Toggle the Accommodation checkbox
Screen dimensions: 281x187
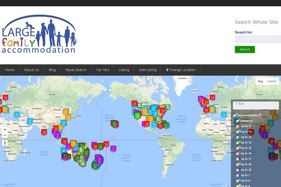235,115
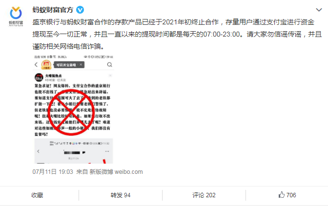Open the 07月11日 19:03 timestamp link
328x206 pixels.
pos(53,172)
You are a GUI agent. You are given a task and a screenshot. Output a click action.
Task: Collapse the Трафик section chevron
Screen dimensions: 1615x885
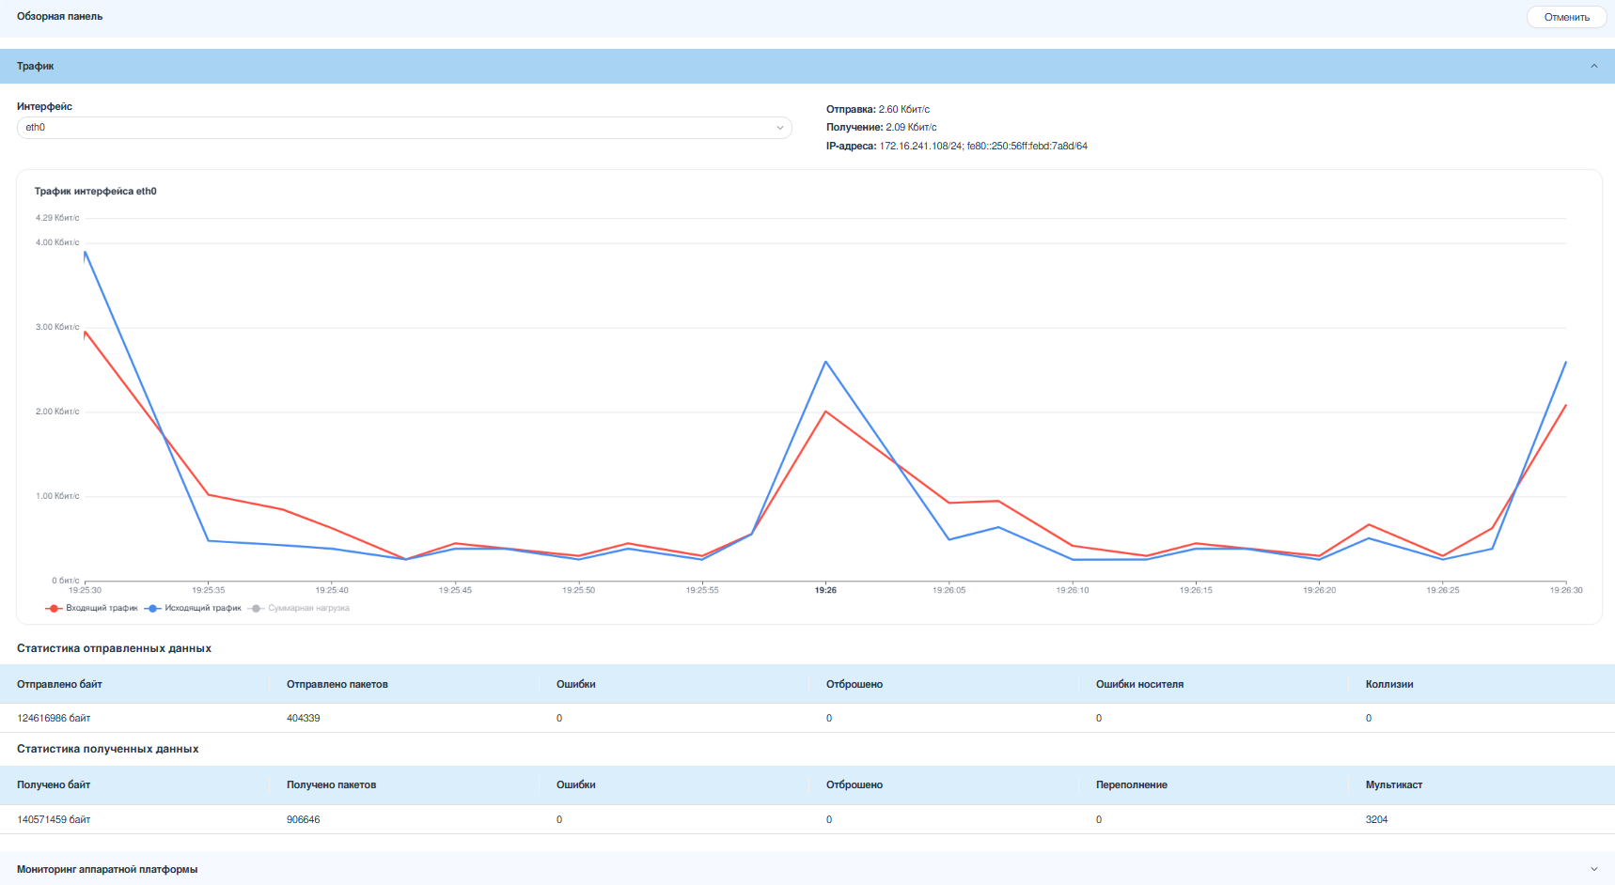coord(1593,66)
------------------------
* Activity
Omit the pictures. Output every record above word for word.

* Task response
Toggle the Accommodation checkbox
Screen dimensions: 281x187
235,115
Open the 07月11日 19:03 timestamp link
328x206 pixels.
pos(53,172)
You are a GUI agent. You are given a task and a screenshot. Output a click action.
Task: Collapse the Трафик section chevron
Screen dimensions: 1615x885
coord(1593,66)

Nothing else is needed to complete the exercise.